### PROBLEM TO SOLVE
Could you reproduce the material word for word, starting at the line that contains "This screenshot has height=820, width=1456." and ending at the line that contains "[x=249, y=698]", with both of those lines included? Leave out any pictures.

++++ SUPPLIED DATA

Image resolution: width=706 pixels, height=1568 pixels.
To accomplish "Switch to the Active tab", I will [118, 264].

++++++++
++++ SUPPLIED DATA

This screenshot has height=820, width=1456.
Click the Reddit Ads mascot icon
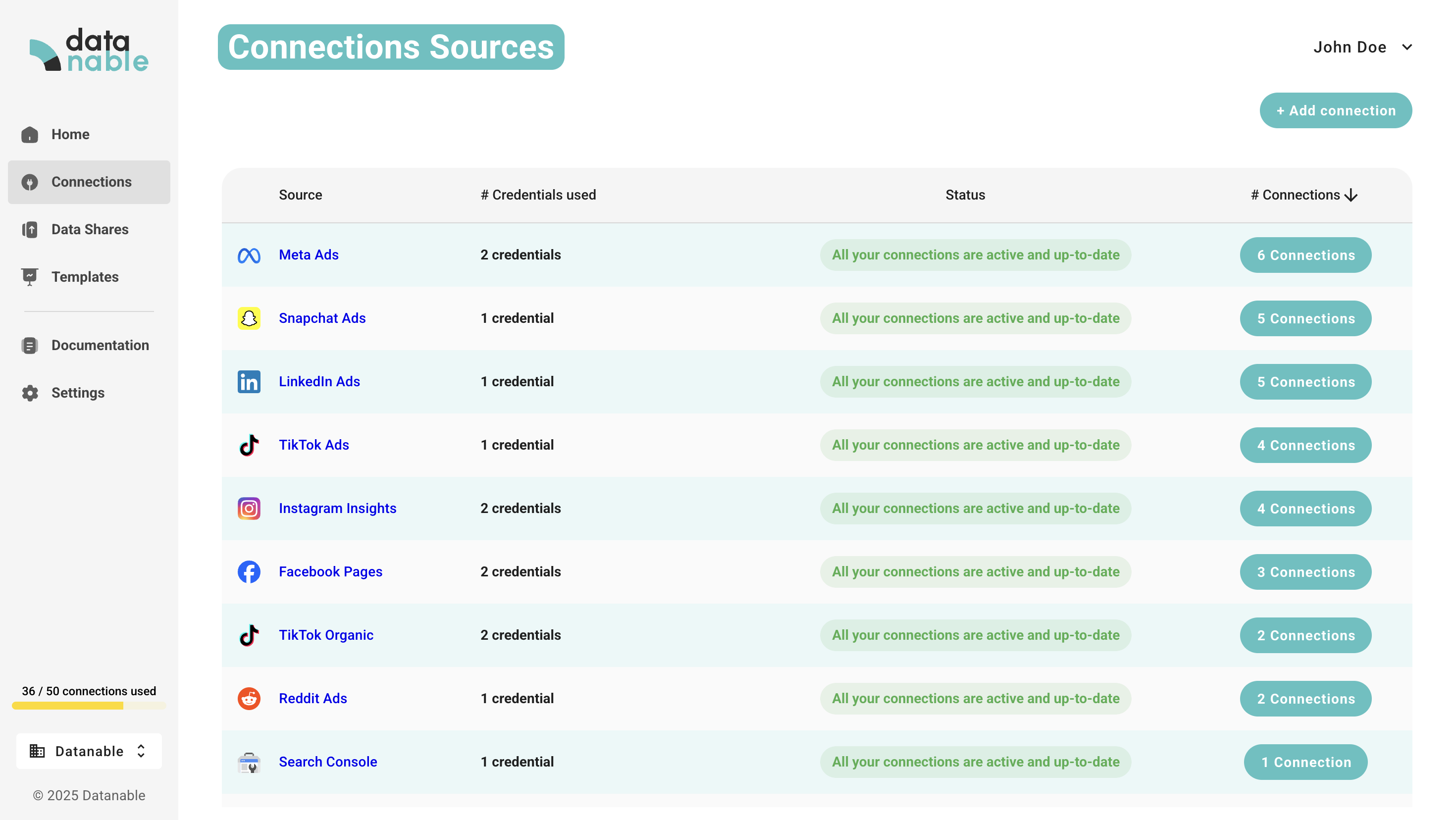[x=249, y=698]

++++++++

### SOLUTION FOR THIS PROBLEM
This screenshot has height=820, width=1456.
Click the Reddit Ads mascot icon
[x=249, y=698]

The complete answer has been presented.